(TASK REQUIREMENTS) Below are some entries. Copy each line that holds the string "computer".
=== Section Start ===
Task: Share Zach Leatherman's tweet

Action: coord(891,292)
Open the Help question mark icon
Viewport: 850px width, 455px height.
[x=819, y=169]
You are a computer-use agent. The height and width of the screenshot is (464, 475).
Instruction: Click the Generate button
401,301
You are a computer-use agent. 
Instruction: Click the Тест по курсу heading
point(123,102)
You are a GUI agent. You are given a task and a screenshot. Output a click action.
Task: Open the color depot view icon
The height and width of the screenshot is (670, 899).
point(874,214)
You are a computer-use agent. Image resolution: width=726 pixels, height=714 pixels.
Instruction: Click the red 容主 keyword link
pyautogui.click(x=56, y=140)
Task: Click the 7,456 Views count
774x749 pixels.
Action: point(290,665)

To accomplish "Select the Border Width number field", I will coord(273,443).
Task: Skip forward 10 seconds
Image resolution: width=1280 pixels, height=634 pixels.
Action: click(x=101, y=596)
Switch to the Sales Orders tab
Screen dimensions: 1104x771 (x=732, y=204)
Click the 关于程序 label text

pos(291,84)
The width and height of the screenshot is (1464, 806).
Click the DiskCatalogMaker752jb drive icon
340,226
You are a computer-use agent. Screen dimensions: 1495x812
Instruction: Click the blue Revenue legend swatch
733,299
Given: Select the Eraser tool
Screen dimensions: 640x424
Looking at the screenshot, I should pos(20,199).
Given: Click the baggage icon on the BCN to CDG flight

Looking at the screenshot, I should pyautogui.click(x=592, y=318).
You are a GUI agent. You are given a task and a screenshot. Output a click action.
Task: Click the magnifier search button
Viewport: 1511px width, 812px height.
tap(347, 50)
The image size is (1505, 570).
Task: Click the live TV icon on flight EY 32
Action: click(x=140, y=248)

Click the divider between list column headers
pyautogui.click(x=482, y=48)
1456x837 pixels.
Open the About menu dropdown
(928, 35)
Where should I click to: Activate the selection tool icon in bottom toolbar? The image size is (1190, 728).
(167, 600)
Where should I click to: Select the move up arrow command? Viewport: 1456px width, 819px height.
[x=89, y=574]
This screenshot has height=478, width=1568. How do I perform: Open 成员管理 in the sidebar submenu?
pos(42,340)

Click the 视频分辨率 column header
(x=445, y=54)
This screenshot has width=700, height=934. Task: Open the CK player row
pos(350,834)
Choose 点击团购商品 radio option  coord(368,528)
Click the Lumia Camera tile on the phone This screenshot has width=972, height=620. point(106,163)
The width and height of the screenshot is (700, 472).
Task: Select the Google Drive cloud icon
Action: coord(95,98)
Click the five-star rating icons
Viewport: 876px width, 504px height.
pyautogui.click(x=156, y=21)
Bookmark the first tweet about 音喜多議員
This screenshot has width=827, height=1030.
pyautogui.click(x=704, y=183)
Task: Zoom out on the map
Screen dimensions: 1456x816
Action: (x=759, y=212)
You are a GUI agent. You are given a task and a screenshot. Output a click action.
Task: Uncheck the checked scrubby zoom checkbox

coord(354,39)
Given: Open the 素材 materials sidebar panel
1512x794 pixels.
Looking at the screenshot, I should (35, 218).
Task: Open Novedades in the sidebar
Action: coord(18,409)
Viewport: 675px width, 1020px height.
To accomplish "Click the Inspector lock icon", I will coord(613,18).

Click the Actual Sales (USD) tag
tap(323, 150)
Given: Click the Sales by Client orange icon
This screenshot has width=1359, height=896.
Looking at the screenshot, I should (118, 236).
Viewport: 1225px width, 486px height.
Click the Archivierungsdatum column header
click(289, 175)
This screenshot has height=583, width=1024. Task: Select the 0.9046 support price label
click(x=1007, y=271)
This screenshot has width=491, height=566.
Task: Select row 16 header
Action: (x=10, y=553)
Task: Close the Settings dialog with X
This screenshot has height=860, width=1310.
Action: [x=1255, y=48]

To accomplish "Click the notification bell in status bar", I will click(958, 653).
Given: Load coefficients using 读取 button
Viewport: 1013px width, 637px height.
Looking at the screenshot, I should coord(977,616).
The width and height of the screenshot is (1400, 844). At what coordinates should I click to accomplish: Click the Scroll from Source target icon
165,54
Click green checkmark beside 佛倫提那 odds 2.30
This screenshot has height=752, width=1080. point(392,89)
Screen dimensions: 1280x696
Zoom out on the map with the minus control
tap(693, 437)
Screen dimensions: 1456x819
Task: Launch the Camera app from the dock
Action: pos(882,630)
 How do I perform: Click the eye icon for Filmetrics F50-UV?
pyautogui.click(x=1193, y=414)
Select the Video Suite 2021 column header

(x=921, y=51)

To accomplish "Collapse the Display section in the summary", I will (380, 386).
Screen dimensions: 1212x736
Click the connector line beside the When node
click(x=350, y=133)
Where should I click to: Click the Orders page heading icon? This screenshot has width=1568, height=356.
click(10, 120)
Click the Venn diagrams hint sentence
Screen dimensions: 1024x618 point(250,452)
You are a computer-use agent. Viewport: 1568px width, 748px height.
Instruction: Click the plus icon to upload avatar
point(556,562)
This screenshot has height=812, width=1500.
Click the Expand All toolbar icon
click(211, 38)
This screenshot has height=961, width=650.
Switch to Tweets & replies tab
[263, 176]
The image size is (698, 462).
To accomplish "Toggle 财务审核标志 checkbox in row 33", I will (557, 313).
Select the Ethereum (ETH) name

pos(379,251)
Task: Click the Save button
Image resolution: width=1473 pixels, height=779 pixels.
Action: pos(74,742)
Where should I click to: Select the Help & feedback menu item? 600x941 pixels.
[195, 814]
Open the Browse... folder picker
=== Section End ===
(ANSWER BOX)
You are a computer-use agent. The height and width of the screenshot is (464, 475).
You are a computer-use agent. 
You are a computer-use agent. Image resolution: width=726 pixels, height=714 pixels.
You are a computer-use agent. Screen dimensions: 1495x812
You are a computer-use agent. Viewport: 1568px width, 748px height.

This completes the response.